MY MEDITATION APP OF CHOICE - 'CALM'
Although traditional meditation certainly doesn't involve an app, and even the idea of a 'meditation app' seems quite odd - I felt like I needed one because I'm a newbie, needed guidance, and like the idea of having it at my fingertips at all times (and I am obsessed with my phone). I downloaded the CALM App. It has helped me introduce daily meditation into my routine, and is now key 🔑 to my day to day. I am sure there are other meditation apps out there, but I was honestly drawn to this in the app store because of the aesthetic of the icon and the simplicity of the word 'Calm'.
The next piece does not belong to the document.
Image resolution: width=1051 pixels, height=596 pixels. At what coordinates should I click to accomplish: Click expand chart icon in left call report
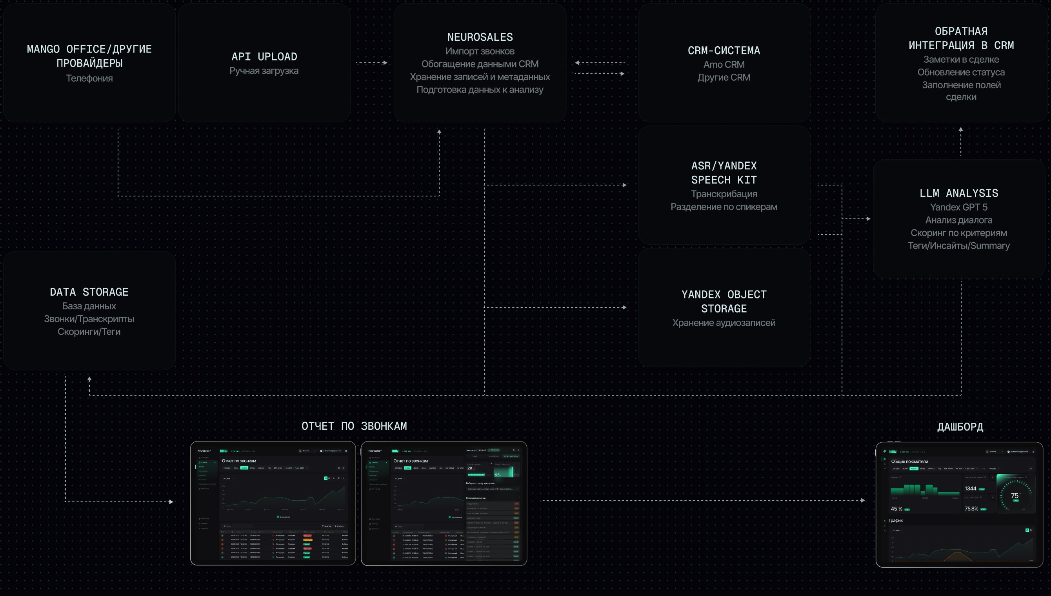click(x=344, y=479)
When opening the app, you get a screen that says 'take a deep breath' then it brings you to the home screen where you have three main options: MEDITATE, MUSIC or SLEEP. There is also an option on the main screen for the 'Daily Calm' which is a daily guided meditation. I typically use MEDITATE, and choose the guided sessions (I'm not quite there in terms of doing unguided silent meditation, mainly because I get easily distracted). I started off using "7 Days of Calming Anxiety" which is a 7 Day (~10 minute sessions) guided program to assist with anxiety/stress, and also use the "Breathe" session, which is literally just a screen that guides you through deep breathing exercise (honestly this option is so simple and effective at instantly calming you, but it's amazing how we don't practice 'deep breathing' on a regular basis). What I like about the app is that you can choose different focuses (Anxiety, Focus, Sleep, Self-Care, Personal Growth...), and within each focus there are a number of different programs you can choose. There's even a 2 minute "Emergency Calm" for those i'm-gonna-explode-and-cut-a-bitch moments. I also like that you can leave the home screen sound on and just keep it on as calm background noise - I often just turn it on when I'm writing (like right now), reading or just need something neutral to listen too. All in all, if you're a newbie to meditation, you might be surprised how an app and 10-15 minutes can calm your restless (sometimes reckless) mind.
SO. PAUSE. BREATHE DEEPLY + INTENTIONALLY. BE STILL. THEN GO BACK TO YOUR DAY-TO-DAY HUSTLES.
P.S. There's a free version. I upgraded to the monthly subscription (access to more shit), because I realized that my mental health + wellness is key to my overall self + wealth.
P.P.S. Watch the movie "FEEL RICH" - it's on Netflix, honestly just watch it.